3. Ionic łączy siły z outsystems
Ionic to kolejna firma w naszym dzisiejszym przeglądzie, która zdecydowała się zbudować biznes wokół otwartoźródłowej biblioteki. Ionic zaczynał jako framework do budowania mobilnych aplikacji oparty o anguraj.js i Cordovę. Na przestrzeni lat sporo się jednak zmieniło. Dzisiaj Ionic jest niezależną od frameworku biblioteką komponentów i nie jest jedynym narzędziem rozwijanym przez firmę. Nadmienić należy chociażby Stencila, czyli abstrakcję nad API Web Components, czy Capacitora, czyli mentalnego następcę Cordovy.
W minionym tygodniu internet obiegła informacja o przejęciu Ionica przez firmę OutSystems. Firma ta od 2001 roku zajmuje się budowaniem narzędzi low-code. Jeśli zastanawiacie się skąd oni na to wszystko wzięli pieniądze, to już śpieszę z odpowiedzią. Na przestrzeni lat firmie udało się zgromadzić w 7 rundach finansowania ponad 500 milionów dolarów. Niestety kwota przejęcia nie jest publicznie dostępna.
Jak twierdzą przedstawiciele obydwu firm, z perspektywy użytkowników niewiele się zmieni. Ionic jak i inne biblioteki utrzymywane przez firmę nie zmienią licencji i nadal będą rozwijane. Więcej na temat wspólnej wizji dowiemy się na Ionic Show, który będzie mieć miejsce początkiem grudnia.
Ionic to jeden z tych projektów, do których mam ogromny sentyment. Vived nie korzystamy bezpośrednio z biblioteki komponentów Ionic, ale wykorzystujemy całkiem sporo niskopoziomowych API udostępnianych przez bibliotekę (Ionic Router, Ionic Animations czy Ionic Geasturess). Mobilna aplikacja początkowo oparta była o Cordovę, ale niedługo po zaprezentowaniu Capacitora, wiedzieliśmy, że jest to dla nas idealne rozwiązanie. Od początku mojej pracy w Vived regularnie mam do czynienia z bibliotekami spod skrzydeł Ionica i dlatego bardzo cieszy mnie, że firma dostanie teraz świeżego wiatru w żagle.

- - -

Przepisz bez zmian część tekstu o przejęciu Ionica, zaczynając od słów „W minionym tygodniu” i kończąc na słowach „miejsce początkiem grudnia.”, z nimi włącznie.

Sekcja danych:

- - -

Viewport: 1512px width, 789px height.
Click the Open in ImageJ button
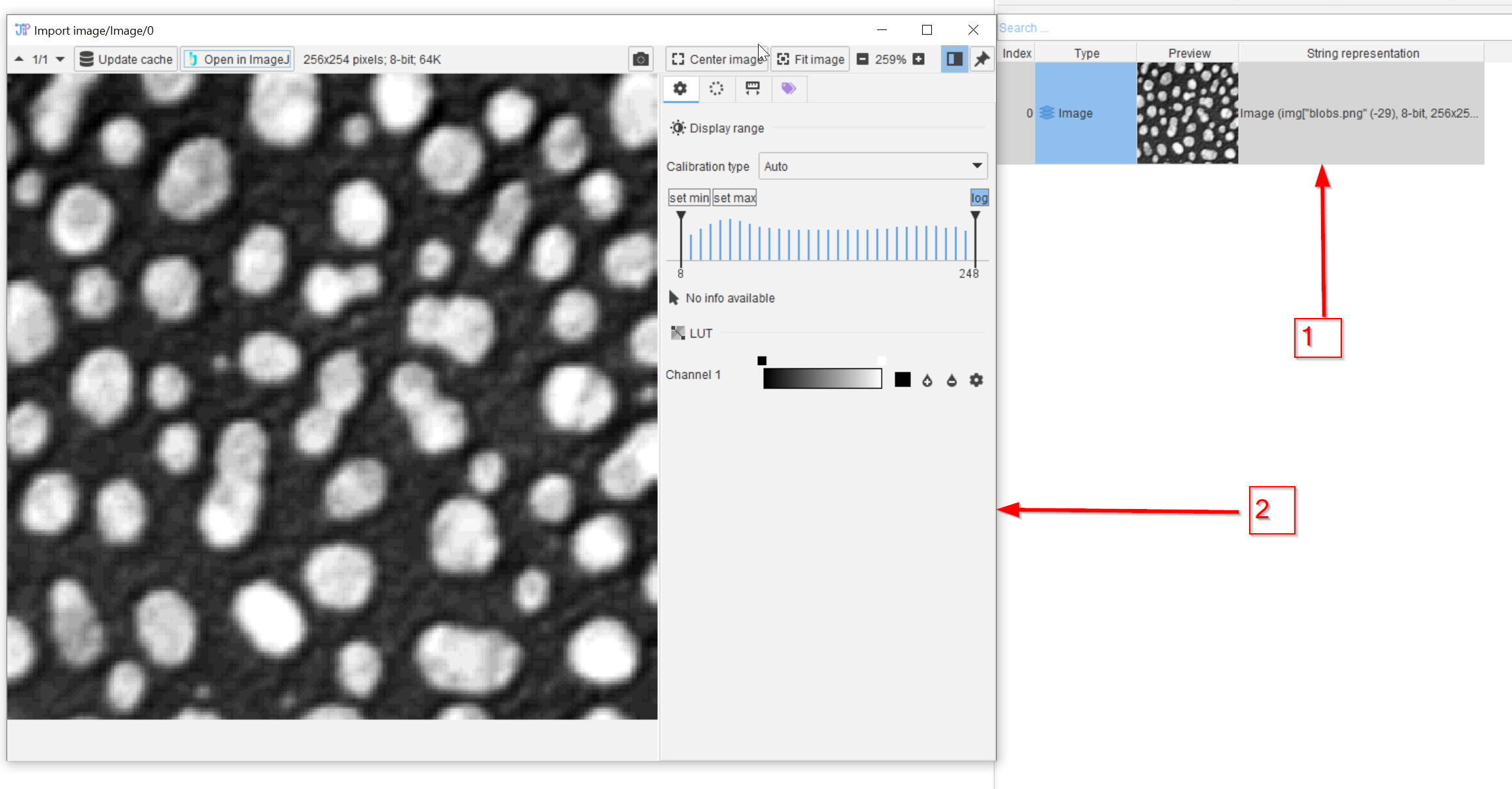tap(238, 60)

- - -

Odpowiedź na zadanie:
W minionym tygodniu internet obiegła informacja o przejęciu Ionica przez firmę OutSystems. Firma ta od 2001 roku zajmuje się budowaniem narzędzi low-code. Jeśli zastanawiacie się skąd oni na to wszystko wzięli pieniądze, to już śpieszę z odpowiedzią. Na przestrzeni lat firmie udało się zgromadzić w 7 rundach finansowania ponad 500 milionów dolarów. Niestety kwota przejęcia nie jest publicznie dostępna.
Jak twierdzą przedstawiciele obydwu firm, z perspektywy użytkowników niewiele się zmieni. Ionic jak i inne biblioteki utrzymywane przez firmę nie zmienią licencji i nadal będą rozwijane. Więcej na temat wspólnej wizji dowiemy się na Ionic Show, który będzie mieć miejsce początkiem grudnia.